# [RECORDS]
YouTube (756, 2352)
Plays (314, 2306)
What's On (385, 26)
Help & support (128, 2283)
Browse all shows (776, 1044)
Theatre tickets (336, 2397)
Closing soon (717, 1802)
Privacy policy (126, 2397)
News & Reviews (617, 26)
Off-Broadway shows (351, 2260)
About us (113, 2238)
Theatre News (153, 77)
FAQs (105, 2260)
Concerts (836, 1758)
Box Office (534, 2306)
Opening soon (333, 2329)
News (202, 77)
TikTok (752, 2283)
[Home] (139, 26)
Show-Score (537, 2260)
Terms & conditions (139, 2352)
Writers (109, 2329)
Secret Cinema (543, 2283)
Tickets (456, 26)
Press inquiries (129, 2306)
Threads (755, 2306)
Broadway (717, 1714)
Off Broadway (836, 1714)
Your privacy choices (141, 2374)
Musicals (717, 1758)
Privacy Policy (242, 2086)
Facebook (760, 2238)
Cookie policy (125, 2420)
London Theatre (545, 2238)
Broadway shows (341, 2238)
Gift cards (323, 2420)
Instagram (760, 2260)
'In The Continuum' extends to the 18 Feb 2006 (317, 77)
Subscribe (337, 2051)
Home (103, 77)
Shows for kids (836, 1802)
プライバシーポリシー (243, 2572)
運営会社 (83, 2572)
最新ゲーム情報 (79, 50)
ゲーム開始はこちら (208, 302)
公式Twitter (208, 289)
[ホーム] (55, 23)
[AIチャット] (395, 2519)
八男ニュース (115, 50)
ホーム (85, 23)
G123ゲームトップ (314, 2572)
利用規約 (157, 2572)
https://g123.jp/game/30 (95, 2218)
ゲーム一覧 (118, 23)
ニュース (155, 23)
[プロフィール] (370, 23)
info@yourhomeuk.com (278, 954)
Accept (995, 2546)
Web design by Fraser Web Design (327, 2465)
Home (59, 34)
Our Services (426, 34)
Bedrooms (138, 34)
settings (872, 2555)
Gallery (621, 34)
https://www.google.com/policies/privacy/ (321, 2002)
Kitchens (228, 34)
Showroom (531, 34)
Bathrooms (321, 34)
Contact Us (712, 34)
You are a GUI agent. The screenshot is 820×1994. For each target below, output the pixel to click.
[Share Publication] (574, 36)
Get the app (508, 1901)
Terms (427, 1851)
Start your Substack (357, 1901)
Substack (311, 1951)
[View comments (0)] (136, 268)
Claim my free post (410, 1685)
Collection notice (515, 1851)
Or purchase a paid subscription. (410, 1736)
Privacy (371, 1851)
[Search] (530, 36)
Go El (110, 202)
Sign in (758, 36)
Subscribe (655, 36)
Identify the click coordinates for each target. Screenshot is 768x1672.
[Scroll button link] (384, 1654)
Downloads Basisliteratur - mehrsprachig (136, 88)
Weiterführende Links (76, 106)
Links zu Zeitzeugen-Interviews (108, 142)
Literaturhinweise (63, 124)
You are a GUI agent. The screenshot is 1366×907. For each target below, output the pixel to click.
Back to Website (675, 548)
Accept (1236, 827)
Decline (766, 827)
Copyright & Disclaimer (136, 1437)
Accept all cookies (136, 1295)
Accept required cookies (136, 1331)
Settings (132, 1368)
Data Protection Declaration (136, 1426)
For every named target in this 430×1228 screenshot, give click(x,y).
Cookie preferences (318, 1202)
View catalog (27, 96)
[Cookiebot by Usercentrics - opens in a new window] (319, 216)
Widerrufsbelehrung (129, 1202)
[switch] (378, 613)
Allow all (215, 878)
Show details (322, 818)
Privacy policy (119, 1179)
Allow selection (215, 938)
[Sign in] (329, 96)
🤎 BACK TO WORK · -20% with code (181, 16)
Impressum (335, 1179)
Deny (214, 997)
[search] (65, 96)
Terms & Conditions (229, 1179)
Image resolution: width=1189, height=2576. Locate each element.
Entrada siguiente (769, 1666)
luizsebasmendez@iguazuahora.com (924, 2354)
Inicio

# [WHAT YOU SHOULD DO]
Lines from the one containing "Accept all cookies (136, 1295)" through the final line of the entries above are to be output exactly; omit all others.

# [EXERCISE OUTPUT]
Accept all cookies (136, 1295)
Accept required cookies (136, 1331)
Settings (132, 1368)
Data Protection Declaration (136, 1426)
For every named target in this 430×1228 screenshot, give click(x,y).
Cookie preferences (318, 1202)
View catalog (27, 96)
[Cookiebot by Usercentrics - opens in a new window] (319, 216)
Widerrufsbelehrung (129, 1202)
[switch] (378, 613)
Allow all (215, 878)
Show details (322, 818)
Privacy policy (119, 1179)
Allow selection (215, 938)
[Sign in] (329, 96)
🤎 BACK TO WORK · -20% with code (181, 16)
Impressum (335, 1179)
Deny (214, 997)
[search] (65, 96)
Terms & Conditions (229, 1179)
Image resolution: width=1189, height=2576. Locate each element.
Entrada siguiente (769, 1666)
luizsebasmendez@iguazuahora.com (924, 2354)
Inicio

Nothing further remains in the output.